3 差異(ちがい)・未知(わからなさ)を浮かび上がらせる

○ 多様な考えが出される、意見が分かれる発問をする。全員が同じ答えになるような発問からは学びは生まれない。学びは差異の中からしか生まれない。よって、意見が分かれるように意図的に発問する。
○ 分かっているつもりでも本当は分かっていなかったことに気付かせる。よく考え直さないと答えが見つからないような、歯ごたえのある発問を心掛ける。歯ごたえのないものを子どもは喜ばない。もちろん、授業では、簡単なこと、全員が正解できるようなことを確認する発問も組み合わせている。
○ 大人(教師)でも迷ったり、新しい発見(えっ?・気付かなかった!・それもありだな・そういうことか・なるほど・確かに)が生まれたりするような発問に、子どもは夢中になって学ぶ。

4 発問と指示の組み合わせを意識する

○ 発問は思考指示(問題を投げ掛け、思考を喚起する言葉)である。発問によって思考させたら、その思考を表出させる活動指示が必要である。
○ 活動指示を意識することで、全員の集中と参加を維持する。例えば、「・・・したのはだれですか?」「なぜ・・・・なのでしょう?」「AかBかどちらでしょう?」という言葉掛けは思考指示であり、「ノートに書きなさい」「グループで話し合いなさい」「どちらかに手を上げなさい」という言葉掛けは、活動指示である。
○ ただし、活動指示は隠されている場合もある。発問した後、特に何も言わなくても子どもが挙手して発言したり、つぶやきを返したりする場合は多い。

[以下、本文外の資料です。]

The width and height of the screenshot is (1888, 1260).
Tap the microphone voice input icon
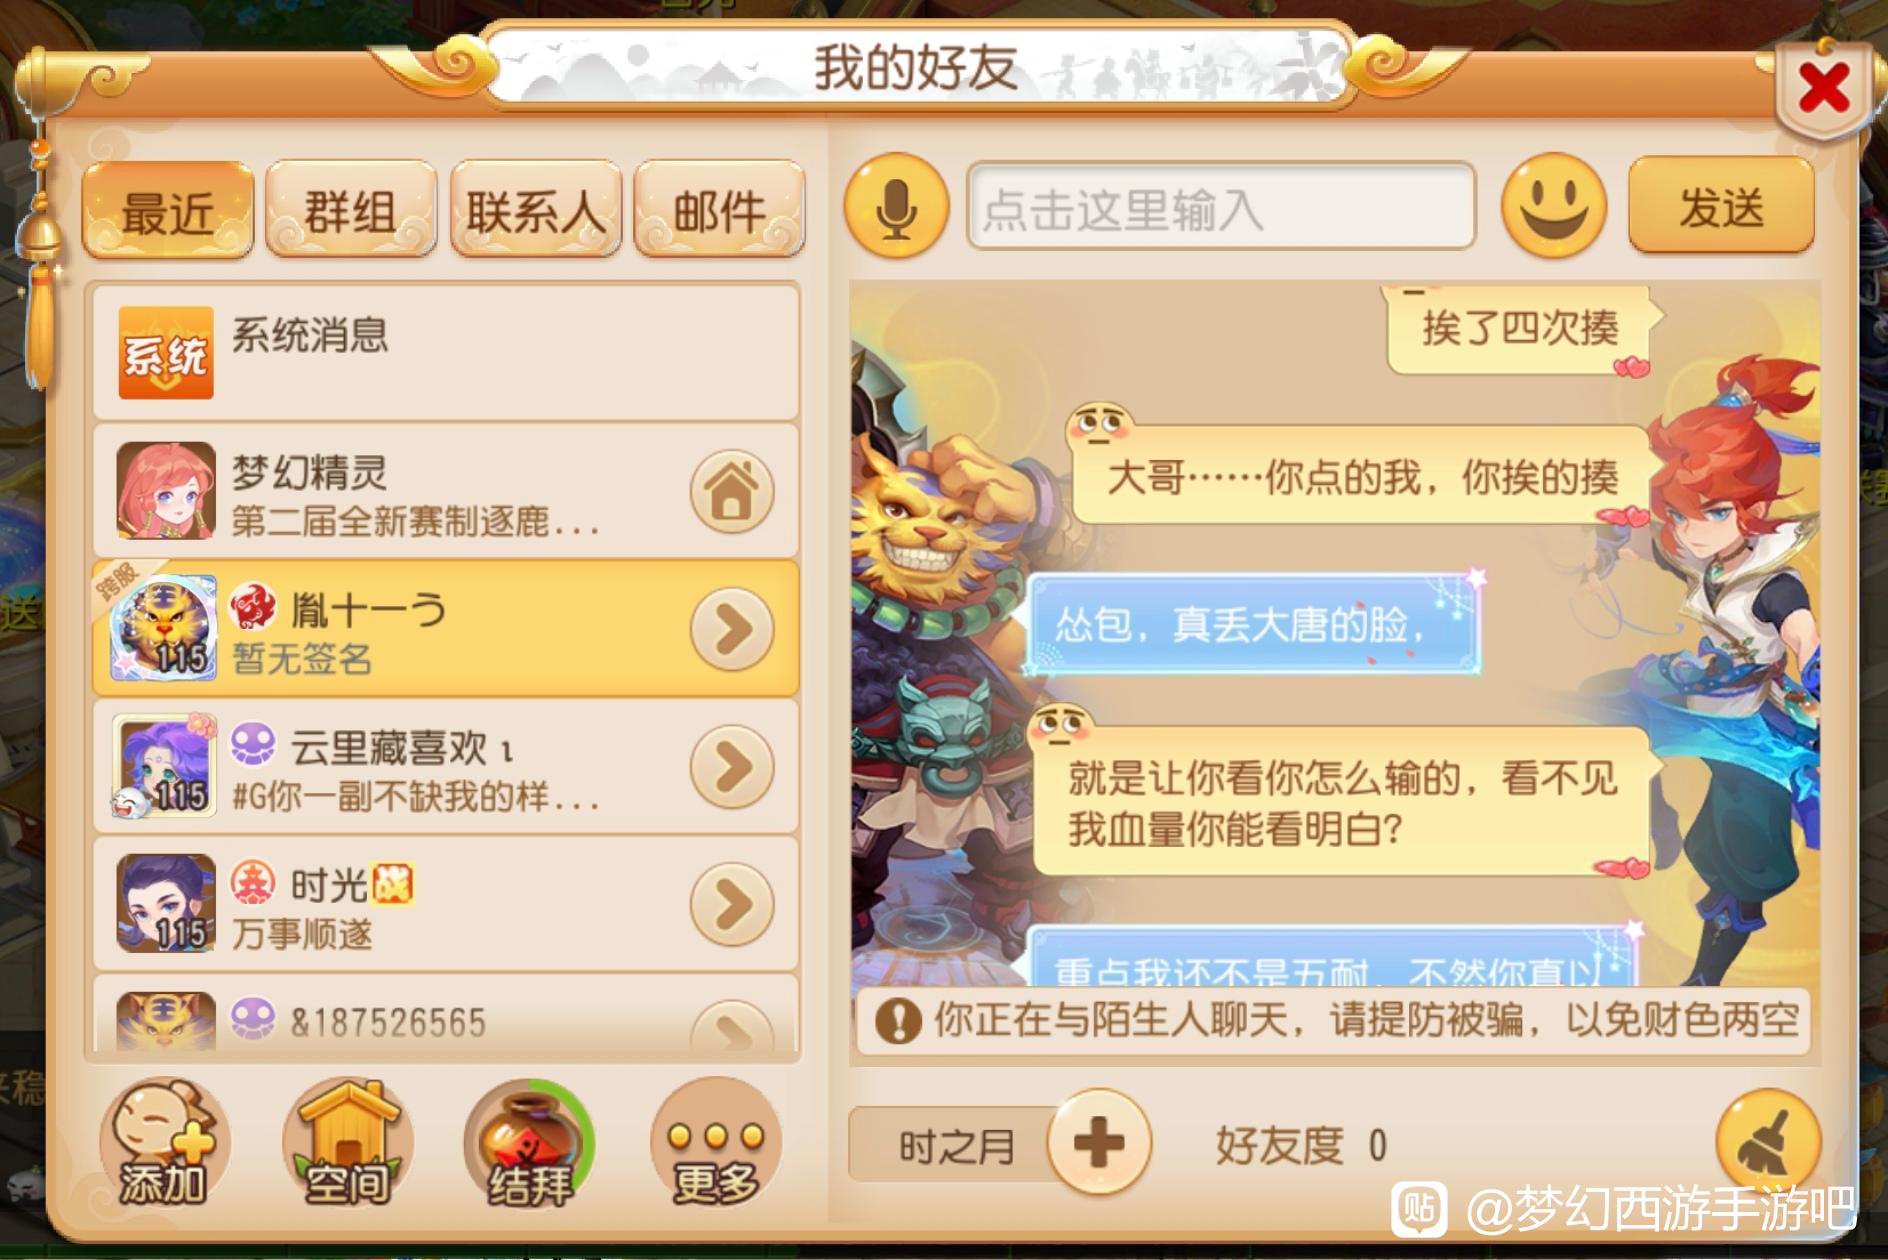point(896,207)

それは、無言の内に(発言してください)という活動指示が隠れているのである。

5 子どもの発言を待つ

○ 深い問いほど子どもの発言をじっくりと待つ。「間」をとり、待つことで多様な発言が生まれる。
○ 一人の発言が教師の期待する答えであっても、さらに「間」をとって次の発言を待つ。「間」もまた思考を促す指示である。
○ 発問後に即座に言葉を返してくる子どもの考えは、概して浅いものに止まっている。

いかがでしょうか?ちょっと意識するだけで、結構うまくいくこともあると思います。試してみてください。